Birbirlerini ve birlikte Esad'ı istiyorlar ama...
Ardından 7-8 Ekim olayları... Ve barış sürecini derinden sarsan öteki gelişmeler...
Bunları toplu halde değerlendirince zihnim ister istemez geriye gidiyor.
Çok uzağa değil, yedi yıl öncesine...
2007 Mayıs'ına dönüyorum.
Ne çabuk unutuyoruz bazı şeyleri?
Hatırlayın, o yılın nisan ayından başlayarak...
Büyük şehirler ve ülkenin batısında meşhur Cumhuriyet Mitingleri rüzgârı esiyordu. AK Parti iktidarının çok geçmeden devrileceğine inananlar çoktu.
İşte tam o dönemde...
Yani bütün muhalefetin toptan ulusalcı kesildiği ve AK Parti'nin Ortadoğu'ya bakışının ana akım medyada tedirginlik uyandırdığı sıralarda...
Aysel Tuğluk birdenbire çıkmış ve "Sevr travması ve Kürtlerin empatisi" başlıklı yazısıyla ortalığı karıştırmıştı.
***
O tarihte DTP eş başkanıydı Tuğluk.
Yazısında Türklerin ortak bilinçaltında Sevr travmasının "depolanmış bir enerji olarak hazır beklediği"ni iddia eden Tuğluk, bu enerjiyi yeniden harekete geçirmenin Kürtlerin siyasal mücadelesi için de doğru bir strateji olduğunu vurguluyordu.
Tabii sola özgü karmaşık laf cambazlığıyla ve dönemin havasına uygun olarak Tuğluk'un "mucizevi ve ölümsüz lider Mustafa Kemal'in tarihsel eylemliliğinin büyüklüğü"ne alkış tutmayı ihmal etmediğini belirtmeliyim.

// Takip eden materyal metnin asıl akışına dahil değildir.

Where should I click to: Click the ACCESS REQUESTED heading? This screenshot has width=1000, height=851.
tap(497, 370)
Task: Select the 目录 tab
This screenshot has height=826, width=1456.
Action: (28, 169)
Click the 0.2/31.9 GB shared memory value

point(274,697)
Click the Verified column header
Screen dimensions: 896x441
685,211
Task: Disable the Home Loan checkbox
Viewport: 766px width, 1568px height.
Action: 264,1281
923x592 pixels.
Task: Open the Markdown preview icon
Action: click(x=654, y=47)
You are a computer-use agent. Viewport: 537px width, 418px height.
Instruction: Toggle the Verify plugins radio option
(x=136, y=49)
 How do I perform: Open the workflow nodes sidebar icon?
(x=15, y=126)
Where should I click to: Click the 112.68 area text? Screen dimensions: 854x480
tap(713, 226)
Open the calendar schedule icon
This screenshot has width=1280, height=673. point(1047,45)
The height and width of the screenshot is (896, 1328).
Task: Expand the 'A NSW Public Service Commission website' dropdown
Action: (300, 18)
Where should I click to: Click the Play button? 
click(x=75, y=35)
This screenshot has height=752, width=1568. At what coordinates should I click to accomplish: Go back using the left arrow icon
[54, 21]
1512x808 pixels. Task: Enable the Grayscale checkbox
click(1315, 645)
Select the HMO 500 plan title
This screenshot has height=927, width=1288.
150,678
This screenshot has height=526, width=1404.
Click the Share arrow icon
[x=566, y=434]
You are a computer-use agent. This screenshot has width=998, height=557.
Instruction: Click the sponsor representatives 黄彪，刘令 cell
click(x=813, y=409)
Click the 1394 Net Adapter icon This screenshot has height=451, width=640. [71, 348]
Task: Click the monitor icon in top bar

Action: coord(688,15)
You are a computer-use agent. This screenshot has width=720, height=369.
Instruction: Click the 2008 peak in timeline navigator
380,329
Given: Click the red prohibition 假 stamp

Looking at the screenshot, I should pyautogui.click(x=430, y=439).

Yazının son bölümü ise açık açık "çözüm"ün AK Parti'ye cephe alan Kemalistlerle Kürtlerin "kucaklaşması" sonucu gerçekleşeceğini ima ediyordu.
Sonra ne oldu?
Yazı PKK dışında kalan Kürt siyaset çevrelerinde yerden yere vuruldu. Cumhuriyet mitinglerinin Türkiye'nin siyasal sosyolojisinde önemli bir yeri olmadığı anlaşılınca da bağlı bulunduğu hareket Tuğluk'un tezini rafa kaldırdı. O yılın kasım ayında kendisi de parti eş başkanlığından ayrıldı.